O aventureiro tem barba branca e usa um lenço na cabeça que lhe dá um ar de velho lobo-do-mar, mas tirando a imagem pouco mais sabe de questões marítimas. E de construção naval foi aprendendo à medida que foi fazendo o barco. Começou mesmo às escuras e só mais tarde conseguiu ajuda de um amigo, que lhe mandou um projecto pelo correio.
“Trabalhava como guarda-florestal perto do Lago Baikal. Lá navegava com um pequeno barco, à vela ou com o auxílio do motor, mas nunca andei em alto mar, pelos oceanos, por isso resolvi vir à descoberta”, explica, enquanto verifica se os cabos que prendem o mastro estão colocados correctamente.
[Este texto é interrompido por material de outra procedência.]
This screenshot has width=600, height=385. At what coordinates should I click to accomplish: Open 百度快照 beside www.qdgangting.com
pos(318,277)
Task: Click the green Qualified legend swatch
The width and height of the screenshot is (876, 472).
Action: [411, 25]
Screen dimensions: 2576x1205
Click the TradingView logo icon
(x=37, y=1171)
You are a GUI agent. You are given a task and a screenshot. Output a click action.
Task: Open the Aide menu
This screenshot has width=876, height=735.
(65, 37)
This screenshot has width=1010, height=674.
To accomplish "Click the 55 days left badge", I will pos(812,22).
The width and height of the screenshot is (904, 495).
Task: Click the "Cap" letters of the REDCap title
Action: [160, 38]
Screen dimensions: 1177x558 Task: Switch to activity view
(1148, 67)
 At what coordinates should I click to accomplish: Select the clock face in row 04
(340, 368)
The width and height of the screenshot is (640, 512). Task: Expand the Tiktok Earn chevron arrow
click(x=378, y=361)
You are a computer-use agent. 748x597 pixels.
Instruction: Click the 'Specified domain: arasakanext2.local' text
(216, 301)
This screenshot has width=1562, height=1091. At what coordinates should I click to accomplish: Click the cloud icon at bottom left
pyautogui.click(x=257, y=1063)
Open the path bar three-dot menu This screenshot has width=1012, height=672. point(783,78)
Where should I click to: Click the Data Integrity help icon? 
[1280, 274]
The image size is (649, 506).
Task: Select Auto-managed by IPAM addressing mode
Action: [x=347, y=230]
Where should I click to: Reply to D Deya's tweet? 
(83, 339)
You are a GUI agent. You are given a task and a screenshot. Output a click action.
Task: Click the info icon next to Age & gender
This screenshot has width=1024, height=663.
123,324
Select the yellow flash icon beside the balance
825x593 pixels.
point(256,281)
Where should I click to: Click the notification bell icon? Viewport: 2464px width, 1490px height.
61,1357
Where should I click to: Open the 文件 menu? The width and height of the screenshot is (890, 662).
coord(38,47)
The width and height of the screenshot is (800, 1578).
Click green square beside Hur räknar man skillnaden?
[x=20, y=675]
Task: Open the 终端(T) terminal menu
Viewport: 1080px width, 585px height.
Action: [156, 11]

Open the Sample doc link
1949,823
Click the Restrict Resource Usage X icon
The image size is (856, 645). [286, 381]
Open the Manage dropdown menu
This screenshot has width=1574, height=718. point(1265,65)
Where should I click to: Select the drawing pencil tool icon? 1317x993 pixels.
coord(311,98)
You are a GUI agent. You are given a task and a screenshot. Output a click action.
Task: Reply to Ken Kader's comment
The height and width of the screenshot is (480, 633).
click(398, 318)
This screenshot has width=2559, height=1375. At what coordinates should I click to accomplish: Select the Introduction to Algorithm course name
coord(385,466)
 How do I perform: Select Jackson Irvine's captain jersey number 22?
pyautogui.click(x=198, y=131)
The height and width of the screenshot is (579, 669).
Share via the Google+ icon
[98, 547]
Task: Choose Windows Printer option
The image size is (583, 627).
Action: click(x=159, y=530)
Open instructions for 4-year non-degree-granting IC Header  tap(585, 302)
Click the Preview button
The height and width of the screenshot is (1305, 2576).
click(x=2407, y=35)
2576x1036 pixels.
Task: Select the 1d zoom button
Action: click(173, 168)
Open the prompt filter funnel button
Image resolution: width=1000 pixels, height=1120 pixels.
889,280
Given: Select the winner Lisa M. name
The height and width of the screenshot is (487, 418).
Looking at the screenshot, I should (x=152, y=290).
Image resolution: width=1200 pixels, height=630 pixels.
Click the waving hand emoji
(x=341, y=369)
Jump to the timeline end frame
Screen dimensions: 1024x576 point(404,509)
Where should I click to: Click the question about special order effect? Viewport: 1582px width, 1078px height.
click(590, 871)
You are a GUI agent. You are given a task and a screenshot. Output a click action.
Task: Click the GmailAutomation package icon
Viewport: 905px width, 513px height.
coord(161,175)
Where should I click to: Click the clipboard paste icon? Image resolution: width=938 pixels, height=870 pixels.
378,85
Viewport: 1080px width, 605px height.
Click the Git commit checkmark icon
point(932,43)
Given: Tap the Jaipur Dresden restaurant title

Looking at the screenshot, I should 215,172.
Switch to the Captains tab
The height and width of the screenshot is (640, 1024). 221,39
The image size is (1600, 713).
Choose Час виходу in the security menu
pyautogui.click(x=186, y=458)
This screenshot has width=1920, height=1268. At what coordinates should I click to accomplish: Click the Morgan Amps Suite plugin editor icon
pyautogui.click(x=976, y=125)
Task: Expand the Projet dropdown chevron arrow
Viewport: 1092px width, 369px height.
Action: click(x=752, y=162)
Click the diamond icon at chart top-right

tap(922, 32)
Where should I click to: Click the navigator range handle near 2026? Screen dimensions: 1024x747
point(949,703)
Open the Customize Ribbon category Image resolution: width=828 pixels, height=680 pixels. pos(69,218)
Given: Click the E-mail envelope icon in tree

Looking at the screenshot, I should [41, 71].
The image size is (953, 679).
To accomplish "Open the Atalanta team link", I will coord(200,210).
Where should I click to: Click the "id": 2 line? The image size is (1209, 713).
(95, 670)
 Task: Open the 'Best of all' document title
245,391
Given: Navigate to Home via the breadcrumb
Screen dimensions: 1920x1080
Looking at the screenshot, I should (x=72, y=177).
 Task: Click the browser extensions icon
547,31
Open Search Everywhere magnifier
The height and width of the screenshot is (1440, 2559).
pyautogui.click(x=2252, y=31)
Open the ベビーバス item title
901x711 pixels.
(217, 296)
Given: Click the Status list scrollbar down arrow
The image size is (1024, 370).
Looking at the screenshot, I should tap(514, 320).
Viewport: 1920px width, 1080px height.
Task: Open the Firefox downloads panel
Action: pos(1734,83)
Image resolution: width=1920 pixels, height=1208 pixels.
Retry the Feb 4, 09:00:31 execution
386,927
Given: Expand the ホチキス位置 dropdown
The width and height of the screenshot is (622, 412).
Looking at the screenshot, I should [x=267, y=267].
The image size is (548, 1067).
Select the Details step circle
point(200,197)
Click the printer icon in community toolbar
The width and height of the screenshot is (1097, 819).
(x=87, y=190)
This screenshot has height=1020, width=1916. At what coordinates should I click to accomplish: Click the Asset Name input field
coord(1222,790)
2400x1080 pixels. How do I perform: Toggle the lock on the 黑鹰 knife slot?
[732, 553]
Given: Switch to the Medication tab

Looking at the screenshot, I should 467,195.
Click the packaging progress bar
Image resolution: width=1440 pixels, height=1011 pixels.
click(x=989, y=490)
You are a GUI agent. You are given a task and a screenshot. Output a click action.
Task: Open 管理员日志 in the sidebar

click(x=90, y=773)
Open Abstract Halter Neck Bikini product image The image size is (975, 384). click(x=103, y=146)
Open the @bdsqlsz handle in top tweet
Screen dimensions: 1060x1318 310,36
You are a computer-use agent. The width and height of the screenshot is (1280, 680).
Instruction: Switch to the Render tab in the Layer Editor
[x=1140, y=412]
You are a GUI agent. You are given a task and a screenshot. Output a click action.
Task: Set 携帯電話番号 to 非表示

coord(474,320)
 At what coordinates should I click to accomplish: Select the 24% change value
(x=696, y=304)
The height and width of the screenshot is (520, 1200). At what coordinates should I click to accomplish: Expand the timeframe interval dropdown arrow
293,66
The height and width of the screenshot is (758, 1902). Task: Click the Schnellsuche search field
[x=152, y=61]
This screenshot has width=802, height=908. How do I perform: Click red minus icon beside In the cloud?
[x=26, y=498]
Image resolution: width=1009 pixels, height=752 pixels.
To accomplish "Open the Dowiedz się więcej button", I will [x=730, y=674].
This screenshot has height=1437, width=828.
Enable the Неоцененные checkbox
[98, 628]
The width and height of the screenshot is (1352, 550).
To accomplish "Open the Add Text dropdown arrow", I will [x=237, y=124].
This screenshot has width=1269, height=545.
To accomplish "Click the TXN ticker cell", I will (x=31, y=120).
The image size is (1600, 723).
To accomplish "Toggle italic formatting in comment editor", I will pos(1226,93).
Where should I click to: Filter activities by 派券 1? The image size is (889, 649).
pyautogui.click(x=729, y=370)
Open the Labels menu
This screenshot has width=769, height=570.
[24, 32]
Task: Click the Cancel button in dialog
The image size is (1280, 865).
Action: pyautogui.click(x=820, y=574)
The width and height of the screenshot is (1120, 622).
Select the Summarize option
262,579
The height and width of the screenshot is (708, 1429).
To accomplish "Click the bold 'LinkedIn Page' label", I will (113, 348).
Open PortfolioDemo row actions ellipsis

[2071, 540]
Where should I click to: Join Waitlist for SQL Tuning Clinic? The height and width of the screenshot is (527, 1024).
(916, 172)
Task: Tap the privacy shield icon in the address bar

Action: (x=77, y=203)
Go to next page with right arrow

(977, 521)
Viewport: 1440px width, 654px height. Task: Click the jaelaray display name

Veio para Portugal de autocarro. Mais de 10 mil quilómetros de viagem. Instalou-se em Almeirim e como tinha bastante jeito para trabalhos em madeira começou a trabalhar como carpinteiro. Mais tarde com a ajuda do antigo patrão, José António, a quem não se cansa de agradecer a ajuda, instalou-se na Portela das Padeiras e iniciou a construção do barco que, se tudo correr de feição, o há-de levar para longe. Já lá vão dois anos de trabalho.
O interior cheira a verniz e a tinta. Em cima de uma mesa, o “capitão” Anatoly tem um esquadro e compasso para calcular a sua localização nos mapas quando estiver no alto mar. Do lado esquerdo fica o quarto do viajante. A cozinha e a sala estão situadas ao meio do barco divididas por uma mesa de refeições. O barco é uma autêntica casa onde não falta fogão a gás, lava-loiça, casa de banho e arrecadação. O barco já possui o mastro e dois lemes, faltam três velas e o motor. Não quer companhia a bordo. Nem de pessoas nem de animais. A solidão não o assusta.
Anatoly Benedistchuk não parece muito preocupado com as questões burocráticas mas qualquer português avisado o poderia avisar que se arrisca a naufragar num mar de papelada antes de se fazer ao largo. Registo da embarcação, licença para permanecer no porto de mar, carta de marinheiro ou coisa que o valha, etc, etc, etc. Outro que não ele, pensaria nisso e teria dores de cabeça. Poderia até colocar a hipótese de o barco não navegar. Ele não. Um sonhador é um sonhador e para os sonhadores não há obstáculos. Mesmo assim deixa escapar um pedido. Necessita de um patrocinador. Uma empresa que acredite no projecto e que queira inscrever o seu logótipo nas velas do barco a troco de uma ajuda para a “bucha”.
As suas ideias são firmes e já as divulgou antes. Ir de porto em porto pelo mundo fora, desembarcar onde o deixarem desembarcar, trabalhar onde puder para ganhar para os reabastecimentos e deixar-se ir na crista do sonho, já que, como dizia o poeta: é pelo sonho que nós vamos!